Turns out that selling low-quality computers for cheap and making up the difference on volume is a difficult business model to make profit in. Now the manufacturers want to chase Apple by building "ultrabooks", which is marketing-speak for "laptops that aren't complete shit". But Apple is years ahead because they didn't waste time on netbooks, and they've got their logistics so optimized that they can make a fat profit on prices that would leave other manufacturers taking a loss on each sale.
You'll know that PC manufacturers have figured out how to correctly apply the Apple model when they:
* Stop plastering their products with advertising stickers.
* Trim their product lines back to the core (How many laptop models does Dell sell? How long did it take you to figure out?)
* Invest in build quality and reliability, potentially at the cost of end-user repairability.
Come to that, a typical netbook configuration of some atom-style processor and 2gb of memory is not that bad - that would have been a high-powered machine 8 or 10 years ago and with an SSD it's pretty nippy.
Invest in build quality and reliability, potentially at the cost of end-user repairability.
Thanks, but no thanks.
For me, a netbook replaced a $2000+ Fujitsu subnotebook which ran Linux. It was fast enough to run a web browser and most of the CPU intensive work (compiling etc) was done on a remote server anyway. The build quality was actually about the same, the main difference was the lack of an optical drive (which I didn't need anyway).
So "real" means a keyboard and software that fully handles common work files.

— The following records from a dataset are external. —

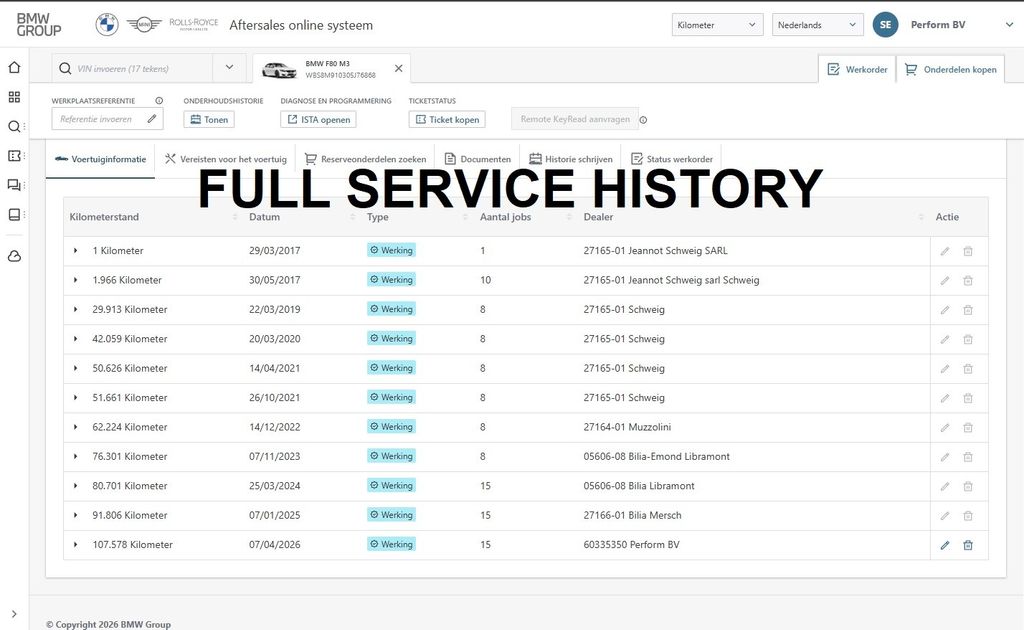Expand the 29.913 Kilometer row
Viewport: 1024px width, 630px height.
76,310
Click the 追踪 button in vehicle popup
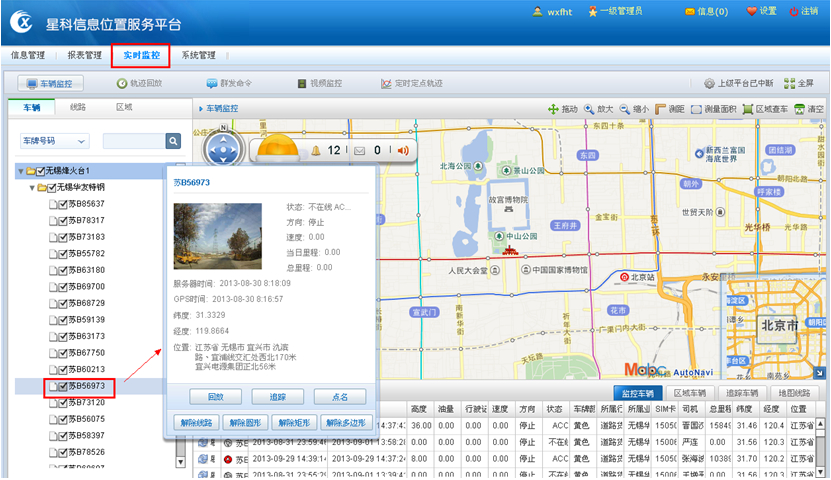Image resolution: width=831 pixels, height=480 pixels. click(277, 397)
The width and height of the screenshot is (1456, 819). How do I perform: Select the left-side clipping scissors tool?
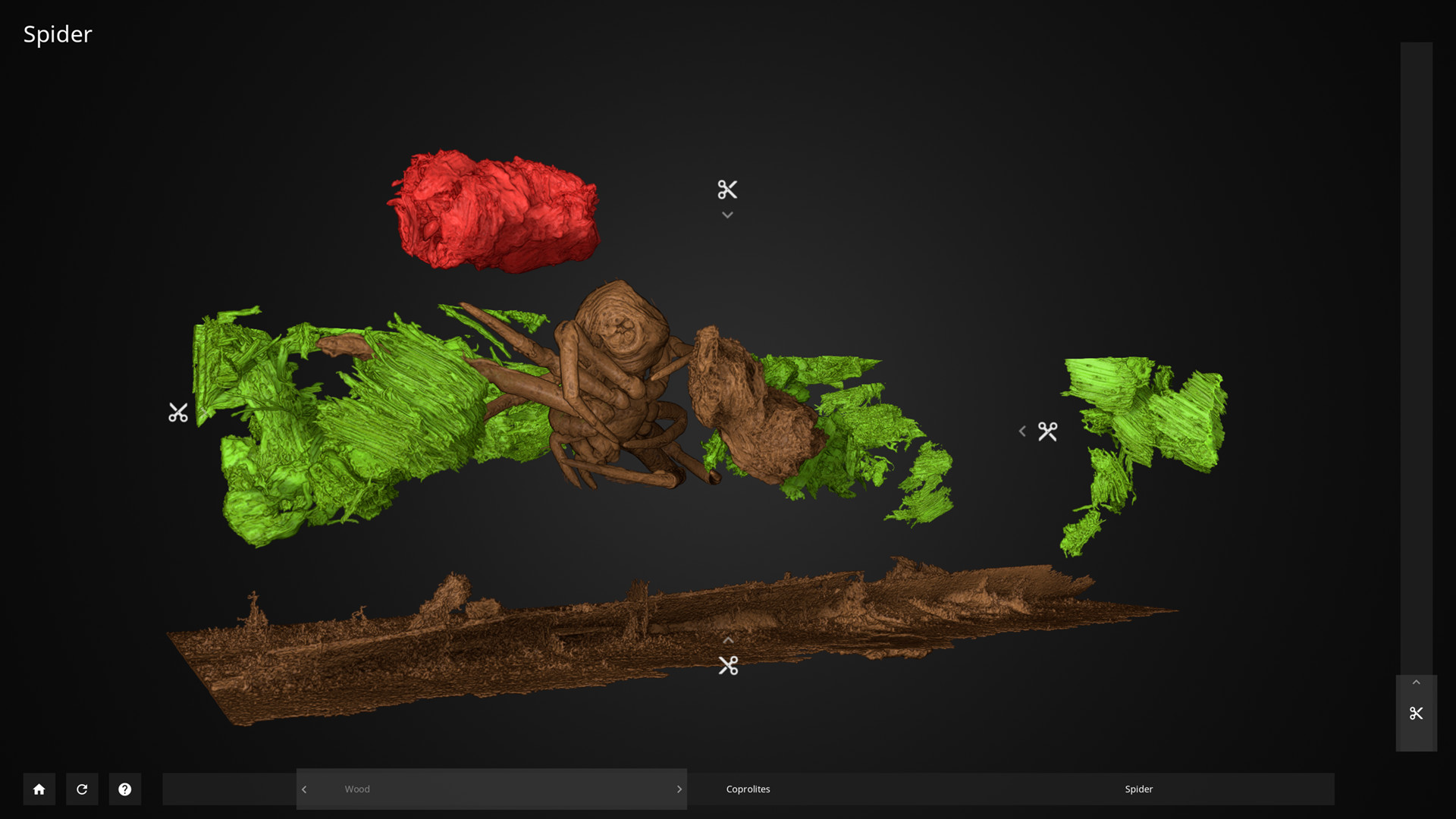point(180,413)
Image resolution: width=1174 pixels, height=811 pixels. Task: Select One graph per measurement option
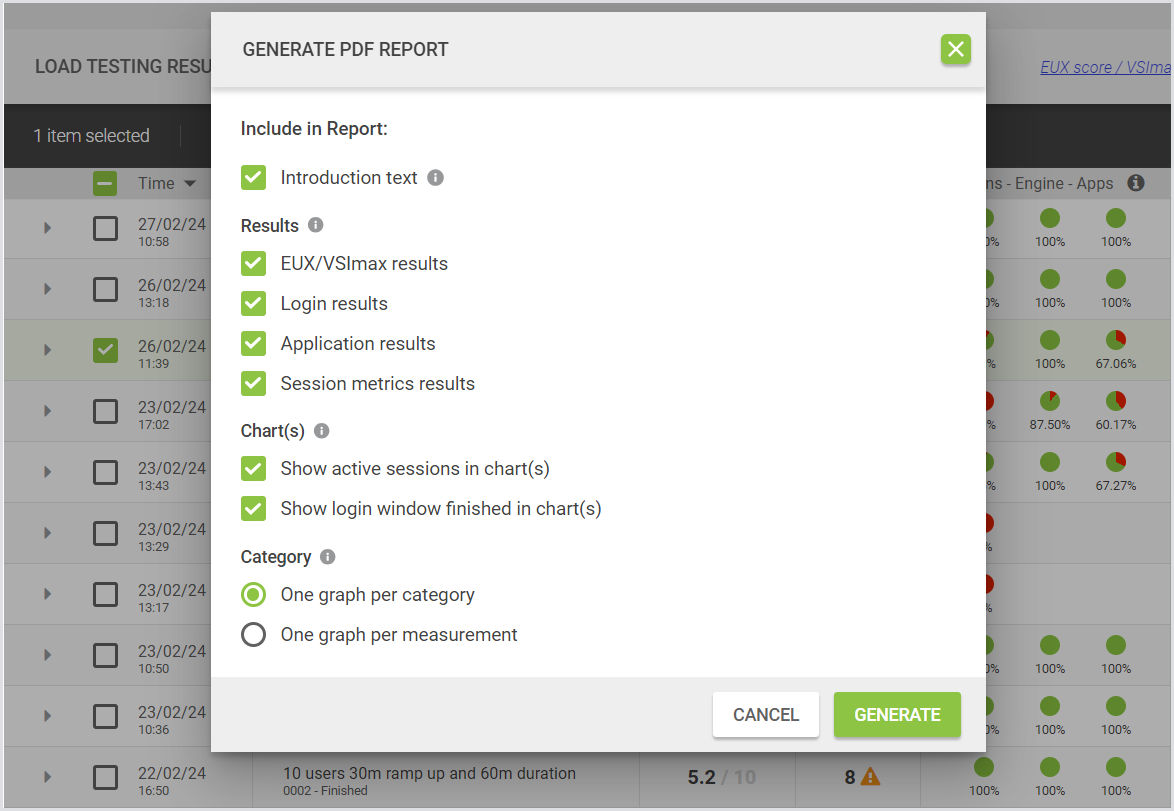[254, 634]
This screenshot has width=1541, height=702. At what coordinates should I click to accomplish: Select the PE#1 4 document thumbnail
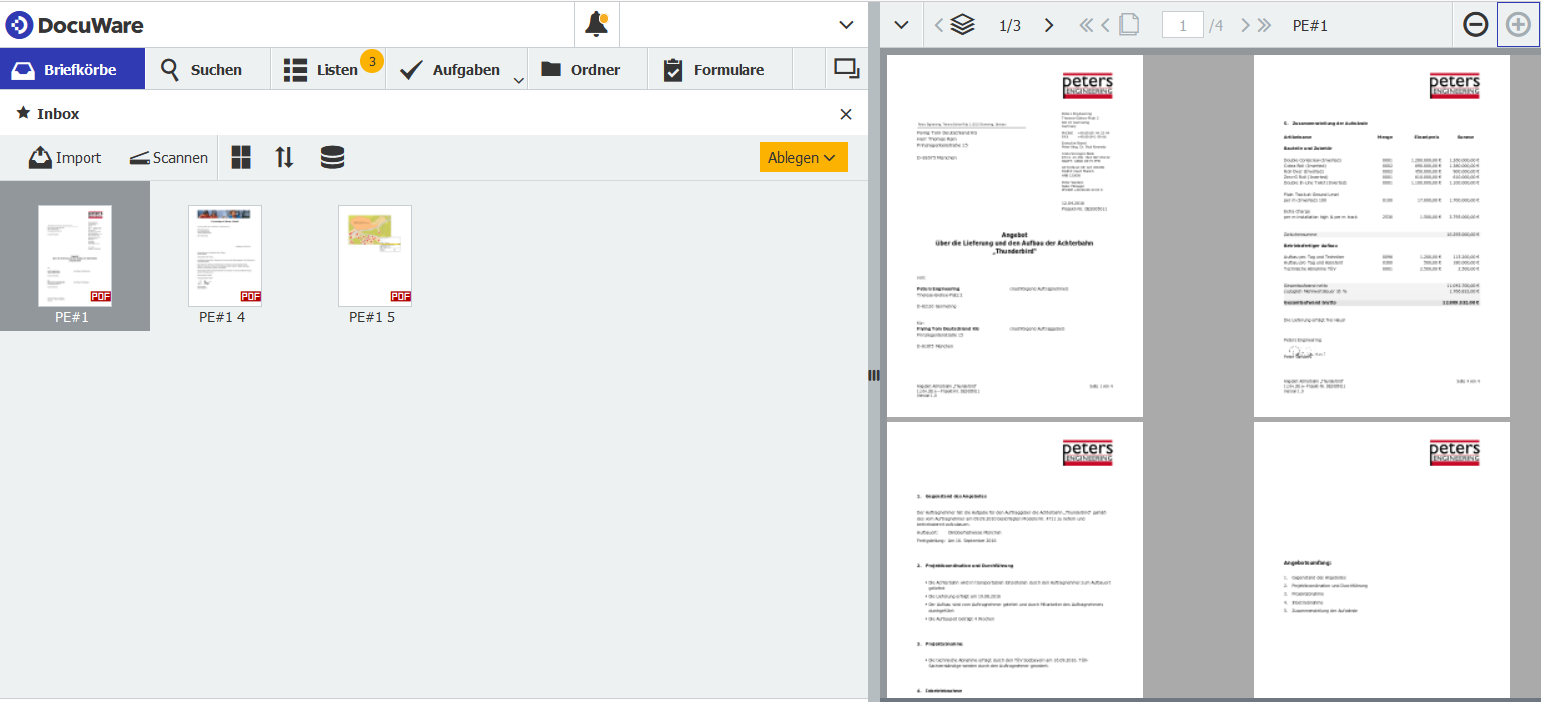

It was less than half the cost of the iPad, a great bargain by comparison.
The price was achieved not primarily by lowering quality but by replacing Windows with Linux, a hard drive with a small flash storage, and by using an underclocked processor and dropping the optical drive.
Other laptop makers merely followed suit as soon as the saw that the EEE PC was a huge success.
Laptops were cheap and crappy long before netbooks appeared.
And yet I love my little acer aspire one. It's been all over the planet with me, has taken considerable abuse. Does 3G out of the box and even after some years of pretty hard use still has ample battery life (but that must be luck because I keep reading bad stories about the batteries). It absolutely refuses to be killed, believe me I tried.
I definitely would not call it garbage, though this may well be an instance of survivor bias. I run ubuntu NBR on it (an old one, it just works so I didn't bother upgrading it) and I would not trade it for a larger laptop or a tablet. I haven't been this satisfied about a computer since I had a compaq aero. Which I think qualifies as the original netbook (ok, you'd have to add pcmcia ethernet for that and it would be terribly slow).
I also like the fact that I don't have to care if my laptop gets lost or stolen. I look forward to less power-hungry complete-shit laptops in the future. (I take the stickers off of mine).
The things to copy from Apple is not the sticker policy or the price or any other specific. What (some, not all) companies could copy is principles. "Insist on a high margin and take risks to build products that can command them." It's not the only good strategy out there. Others (eg Samsung) are doing great work with a value-for-money-at-the-higher-end strategy.
I'm going to skip a lot of things I am inclined to say, and end with two observations (as someone who hopped onto the "netbook" train right at the start):
* The 7" screen of the original Eee 701 was indeed pretty much too small
* The 10" screen of later generations was perfectly fine, except I started using the netbook as my primary computing device at which point it was not fine. (Netbooks are not primary computing devices; the fault was mine)
Have you used a ThinkPad? Reliability, quality and repairability.
Only apple have managed to destroy the concept of repairability. Even no brand Chinese clone junk is pretty repairable.
Apple are trying to force a disposable model on computing which is completely not justifiable based on their initial cost.
In contrast, when my Apple laptop breaks under warranty, I have to trek to the Apple store, they repair, it never breaks again. You never really get it until you own one on why this is so awesome.
I've had a fair amount of apple kit - I've found it to be hideously unreliable, clunky and of dubious design. Detail things such as power isolation is not possible which bit me hard after I had an MBP catch fire just out of warranty.
I don't buy the whole quality argument. Its a perception - not a reality.
Which, by the way, is the only type of repair the other laptop manufacturers ever offered to me.
Considering the SSD and battery have the shortest lifespan of all components I can't fathom why they decided to make them non replaceable. Even in worst case scenarios, it's a recyclers nightmare.
Outside Starbucks and excessively middle class areas, cheap is king.
I have my eye on a Carbon right now for work, its only a few hundred dollars more than a 13" air but work won't by macs.